O que há de peculiar em ser uma escritora brasileira em terras estrangeiras?
Escrevo em português, ouvindo outra língua durante boa parte do dia, e vou ao Brasil uma ou duas vezes por ano. Isso cria uma espécie de esquizofrenia na minha vida – ao mesmo tempo, cria uma distância saudável dos dois mundos. Por exemplo: nunca me envolvo nas rixas que volta e meia acontecem no meio literário brasileiro. Com frequência, nem fico sabendo delas. Ao mesmo tempo, não faço parte dos círculos literários do país onde moro, os Estados Unidos, o que torna minha vida mais simples, mais fácil. Mais “civil”.
Quando trata das impossibilidades do amor em suas histórias, transpõe aquilo que acredita ser verdade ou é apenas uma forma de problematizar suas criações?
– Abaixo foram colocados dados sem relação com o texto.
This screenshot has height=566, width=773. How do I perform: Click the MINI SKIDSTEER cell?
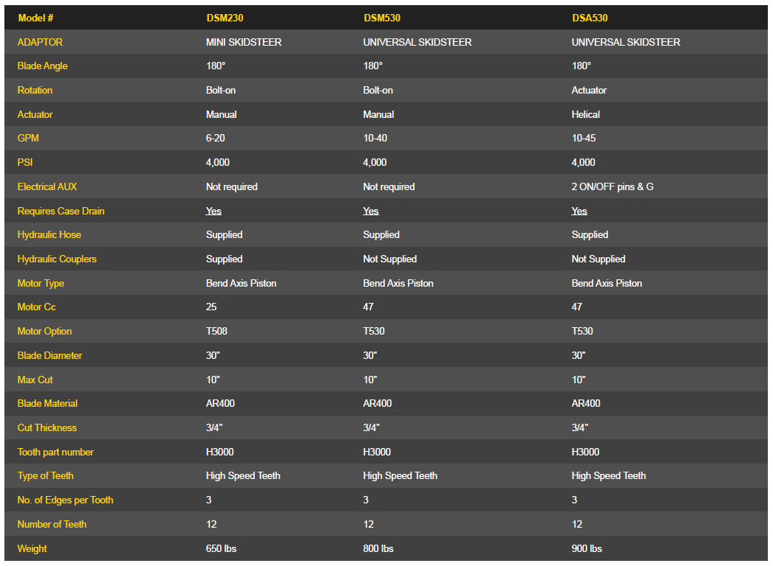pyautogui.click(x=244, y=42)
Acredito, em parte, ser verdade. O amor (nas relações entre duas pessoas) é uma construção, uma ficção, uma dúvida, em grande parte é aquilo que projetamos no outro e aquilo que esperamos do outro, e somente quando temos maturidade para compreendê-lo como tal podemos compreender, também, a pessoa a quem amamos. De uma forma menos narcísica. Com limitações, frustrações, imperfeições. Como de resto é nossa vida.
Li em uma entrevista que seus personagens favoritos são os de Azul-corvo. Dos seus livros, tem algum que como um todo, é o que mais gosta?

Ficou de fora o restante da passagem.